Treatment of Mumps
Mumps treatment is entirely supportive and symptomatic, as there is no specific antiviral therapy available for this viral infection. 1, 2
Primary Symptomatic Management
The cornerstone of mumps treatment focuses on alleviating symptoms while the infection runs its natural course:
- Provide pain and fever control with acetaminophen or NSAIDs to manage fever, headache, and parotid gland pain 1
- Ensure adequate hydration and fluid intake, as parotitis can make swallowing uncomfortable and painful 3, 1
- Recommend soft foods and avoidance of acidic foods that may stimulate salivary flow and worsen parotid pain 1
Isolation and Infection Control Measures
Given that mumps is highly contagious, strict isolation is critical to prevent transmission:
- Implement droplet precautions immediately, as patients are contagious from 7 days before through 8 days after parotitis onset 1, 4
- Isolate patients for 5 days after onset of parotitis to limit spread to susceptible contacts 3
- Educate patients and family members about transmission through respiratory droplets and direct contact with saliva 1
Monitoring for Complications
While most mumps cases are self-limiting, serious complications can occur and require vigilant monitoring:
Neurological Complications
- Monitor for aseptic meningitis (occurs in 4-6% of cases), characterized by severe headache, neck stiffness, photophobia, or altered mental status 5, 1
- Watch for signs of encephalitis, including seizures, paralysis, or cranial nerve palsies, which can cause permanent sequelae 5, 1
- Assess for hearing loss, including sudden sensorineural deafness, which was a major cause of childhood deafness in the pre-vaccine era 5, 4
Reproductive System Complications
- In postpubertal males, assess for orchitis (occurs in up to 38% of cases), characterized by testicular pain and swelling, though sterility is rare 5, 1
- In postpubertal females, monitor for oophoritis (ovarian inflammation) 4
Other Systemic Complications
Special Consideration: Facial Nerve Involvement
If facial droop develops due to facial nerve inflammation:
- Initiate corticosteroid therapy promptly with prednisone 1-2 mg/kg/day for 5-7 days followed by a taper over 5-7 days to reduce inflammation and improve nerve function 3
- Provide eye protection if facial weakness prevents complete eye closure to prevent corneal damage 3
- Reassure patients that complete recovery occurs in approximately 70-80% of cases within 3-6 months 3
Important Clinical Caveats
Mumps disease is generally self-limiting, with most patients recovering without intervention beyond supportive care 5. However, the absence of specific antiviral therapy underscores the critical importance of prevention through vaccination 2, 6.

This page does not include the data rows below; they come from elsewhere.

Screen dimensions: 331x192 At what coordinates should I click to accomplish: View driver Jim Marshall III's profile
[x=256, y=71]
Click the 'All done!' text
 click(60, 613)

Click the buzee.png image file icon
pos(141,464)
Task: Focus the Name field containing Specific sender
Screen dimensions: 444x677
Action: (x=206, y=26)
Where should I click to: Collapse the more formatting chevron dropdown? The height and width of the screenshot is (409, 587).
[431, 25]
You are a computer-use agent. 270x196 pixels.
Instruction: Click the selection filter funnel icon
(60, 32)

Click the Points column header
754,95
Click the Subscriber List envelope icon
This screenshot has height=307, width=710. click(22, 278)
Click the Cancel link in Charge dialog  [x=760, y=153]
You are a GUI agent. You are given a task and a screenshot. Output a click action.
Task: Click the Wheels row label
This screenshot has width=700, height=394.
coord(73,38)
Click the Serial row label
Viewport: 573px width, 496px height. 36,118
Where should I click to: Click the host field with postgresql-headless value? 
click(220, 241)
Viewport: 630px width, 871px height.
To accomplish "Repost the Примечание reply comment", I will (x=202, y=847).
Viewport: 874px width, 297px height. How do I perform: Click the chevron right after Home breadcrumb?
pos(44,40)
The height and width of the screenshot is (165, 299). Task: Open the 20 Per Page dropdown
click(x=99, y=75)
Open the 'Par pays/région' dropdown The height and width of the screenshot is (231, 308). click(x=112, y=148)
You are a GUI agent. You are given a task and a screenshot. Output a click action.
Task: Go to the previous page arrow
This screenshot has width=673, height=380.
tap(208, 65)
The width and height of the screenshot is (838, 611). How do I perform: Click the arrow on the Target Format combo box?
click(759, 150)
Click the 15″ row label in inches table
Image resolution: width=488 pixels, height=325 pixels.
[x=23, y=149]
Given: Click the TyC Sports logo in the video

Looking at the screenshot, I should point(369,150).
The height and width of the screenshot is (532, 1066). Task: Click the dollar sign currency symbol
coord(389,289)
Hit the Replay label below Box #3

Parotitis is not present in all cases—only 30-40% of mumps infections produce typical acute parotitis, while 15-20% are asymptomatic and up to 50% present with nonspecific or respiratory symptoms 5, 4. This makes clinical diagnosis challenging and emphasizes the need for laboratory confirmation when mumps is suspected 7, 8.
Complications are more common and severe in adults than children, making age an important consideration in monitoring intensity 5. The virus demonstrates tropism for salivary glands, gonads, pancreas, and meninges, explaining the diverse manifestations 4.